Your task — Would you return every entry below without a single difference?
↓
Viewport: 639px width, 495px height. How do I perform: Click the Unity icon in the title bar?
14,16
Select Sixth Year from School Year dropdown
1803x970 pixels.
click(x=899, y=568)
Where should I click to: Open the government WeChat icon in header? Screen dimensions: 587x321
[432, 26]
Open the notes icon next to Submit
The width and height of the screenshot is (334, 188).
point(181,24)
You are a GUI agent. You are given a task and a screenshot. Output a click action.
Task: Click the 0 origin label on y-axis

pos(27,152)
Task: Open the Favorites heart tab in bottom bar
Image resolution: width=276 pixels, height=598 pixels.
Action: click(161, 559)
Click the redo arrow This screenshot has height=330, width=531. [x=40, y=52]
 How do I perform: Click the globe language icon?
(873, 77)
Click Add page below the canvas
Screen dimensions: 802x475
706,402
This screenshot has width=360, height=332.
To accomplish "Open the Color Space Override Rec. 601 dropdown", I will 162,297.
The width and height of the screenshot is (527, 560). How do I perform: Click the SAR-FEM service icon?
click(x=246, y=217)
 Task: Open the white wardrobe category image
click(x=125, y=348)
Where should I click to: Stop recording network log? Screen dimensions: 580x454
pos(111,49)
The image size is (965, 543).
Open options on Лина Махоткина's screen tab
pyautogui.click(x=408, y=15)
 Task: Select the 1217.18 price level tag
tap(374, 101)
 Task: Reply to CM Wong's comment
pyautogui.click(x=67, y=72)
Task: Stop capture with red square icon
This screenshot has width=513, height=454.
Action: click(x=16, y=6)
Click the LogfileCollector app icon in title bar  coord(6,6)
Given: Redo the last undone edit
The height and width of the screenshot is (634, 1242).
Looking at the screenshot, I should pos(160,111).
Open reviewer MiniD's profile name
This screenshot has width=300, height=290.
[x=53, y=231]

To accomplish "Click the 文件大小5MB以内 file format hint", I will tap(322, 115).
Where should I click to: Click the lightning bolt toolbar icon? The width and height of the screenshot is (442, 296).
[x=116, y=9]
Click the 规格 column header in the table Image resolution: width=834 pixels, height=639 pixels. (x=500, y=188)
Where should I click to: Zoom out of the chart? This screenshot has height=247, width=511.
↑
Reply to the task —
Viewport: 639px width, 495px height. How do I perform: Click the Unity icon in the title bar?
14,16
Select Sixth Year from School Year dropdown
1803x970 pixels.
click(x=899, y=568)
Where should I click to: Open the government WeChat icon in header? Screen dimensions: 587x321
[432, 26]
Open the notes icon next to Submit
The width and height of the screenshot is (334, 188).
point(181,24)
You are a GUI agent. You are given a task and a screenshot. Output a click action.
Task: Click the 0 origin label on y-axis

pos(27,152)
Task: Open the Favorites heart tab in bottom bar
Image resolution: width=276 pixels, height=598 pixels.
Action: click(161, 559)
Click the redo arrow This screenshot has height=330, width=531. [x=40, y=52]
 How do I perform: Click the globe language icon?
(873, 77)
Click Add page below the canvas
Screen dimensions: 802x475
706,402
This screenshot has width=360, height=332.
To accomplish "Open the Color Space Override Rec. 601 dropdown", I will 162,297.
The width and height of the screenshot is (527, 560). How do I perform: Click the SAR-FEM service icon?
click(x=246, y=217)
 Task: Open the white wardrobe category image
click(x=125, y=348)
Where should I click to: Stop recording network log? Screen dimensions: 580x454
pos(111,49)
The image size is (965, 543).
Open options on Лина Махоткина's screen tab
pyautogui.click(x=408, y=15)
 Task: Select the 1217.18 price level tag
tap(374, 101)
 Task: Reply to CM Wong's comment
pyautogui.click(x=67, y=72)
Task: Stop capture with red square icon
This screenshot has width=513, height=454.
Action: click(x=16, y=6)
Click the LogfileCollector app icon in title bar  coord(6,6)
Given: Redo the last undone edit
The height and width of the screenshot is (634, 1242).
Looking at the screenshot, I should pos(160,111).
Open reviewer MiniD's profile name
This screenshot has width=300, height=290.
[x=53, y=231]

To accomplish "Click the 文件大小5MB以内 file format hint", I will tap(322, 115).
Where should I click to: Click the lightning bolt toolbar icon? The width and height of the screenshot is (442, 296).
[x=116, y=9]
Click the 规格 column header in the table Image resolution: width=834 pixels, height=639 pixels. (x=500, y=188)
Where should I click to: Zoom out of the chart? This screenshot has height=247, width=511.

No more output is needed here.